I don’t think I realized how disproportionate I am, by clothing standards, until my friends started getting married.
I was pretty thin when I tried on my first bridesmaid dress, and I had to gather a fistful of satin in the back of the sample so it wouldn’t fall right off my body. But when I went to order my gown, the saleswoman looked at the size chart and told me I needed a size larger than the sample. When I challenged the assessment, she pointed to the measurements. Sure enough, there was my waist measurement, several sizes larger than my bust and hips.
My body, and size, has changed a lot since then, but the reminders of my apparent freakishness have not. There was the introductory assessment at the gym in North Carolina, where I learned that my shoulders are quite broad (manufacturers of shirts and coats have reinforced this observation). There are the times when I have to wear a helmet for work, and I can’t get a small or medium on my apparently oversized noggin (I have a lot of hair, OK!?). There’s the fact that my wrists are too small for even “petite” adult watches. And, of course, no pants in the history of the universe have ever fit exactly right.
It’s really easy to get down on yourself or feel like a freak when you try on a pair of jeans that is too large in the waist, too small in the thighs, and tight across the butt while somehow still standing out an inch from your hips on either side. Or when you have to go up a size in tops just to be able to move your arms. Or when a store advertises a certain item or type of clothing as universally flattering, and that item looks absolutely hideous on you.
But I’ve talked to a lot of my friends and family members about this, and realized that my body isn’t the problem, and neither is anyone else’s. I don’t look freakish, horrifying and crazily out of proportion. I am quite sure I look like a regular human.
The real problem is the way clothes are made and marketed. In what I can only imagine is an effort to make them fit as many people as possible, they actually end up fitting almost no one perfectly. After all, if I’m slightly under 5’4″ and wear either regular-length or short-length pants, depending on the brand, what do girls who are 5’10” wear? What about girls who are 4’11”?
And if my waist is so large, proportionately, then why are the waistbands of my “perfect fit” pencil skirts so loose? I can’t even blame that one on old-timey sizing that is based on hourglass curves!
Unfortunately, I don’t really have a good solution for you here. I (obviously) have trouble finding clothes that fit, too, and I don’t really want to have to get everything altered.

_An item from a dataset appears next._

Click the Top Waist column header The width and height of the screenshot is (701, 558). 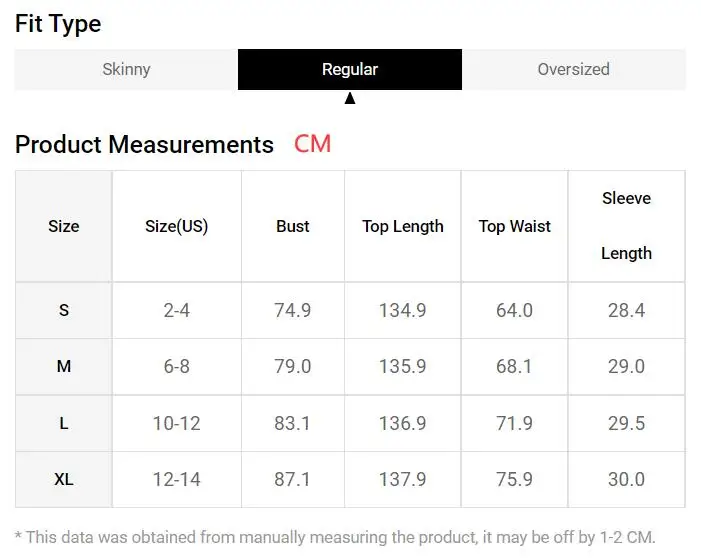click(515, 226)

I know it’s hard to feel confident about yourself when each one of your measurements lines up with a different size, when ads are telling you the clothes that look terrible on you are designed to fit and look great on everyone, or when you find a new brand that says it’s designed for “real bodies,” but they don’t even carry your size.
But I hope that the next time you try on something that doesn’t fit properly, you’ll think of this post and realize you aren’t alone, and it isn’t your body that’s the problem.
your body isn’t the problem – than is it the brain?
The problem is the way clothes are sized. I’d say it’s only women’s clothes, but I know that men’s clothes can be challenging at times, too.
agree, we should celebrate bodies! it’s sizing that’s messed up.